■ **YOUR TASK**:
Format the items below as a two-column CSV with the headers "instruction" and "answer", giving one row per item: its text in the first column and its answer in the second, each as a single quoted field with any line breaks replaced by spaces. Leave the pictures out.

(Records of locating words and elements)
____________________

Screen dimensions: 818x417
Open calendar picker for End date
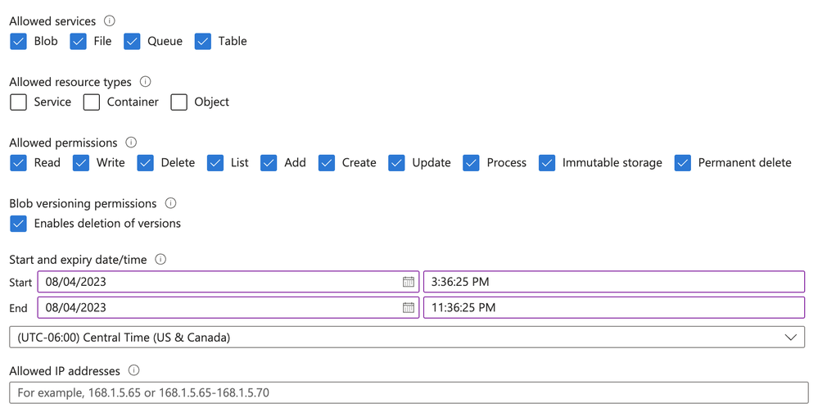coord(409,307)
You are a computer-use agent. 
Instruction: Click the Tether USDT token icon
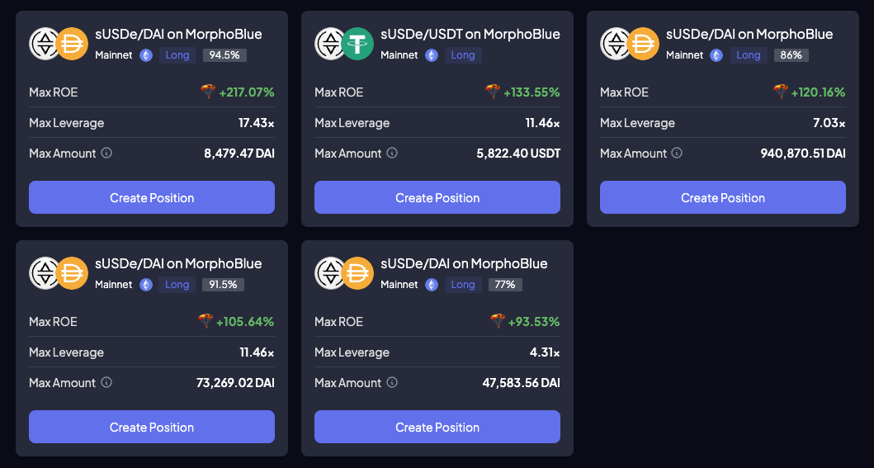click(358, 44)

____________________

■ **TASK ANSWER**:
instruction,answer
"Screen dimensions: 818x417 Open calendar picker for End date","coord(409,307)"
"You are a computer-use agent. Instruction: Click the Tether USDT token icon","click(358, 44)"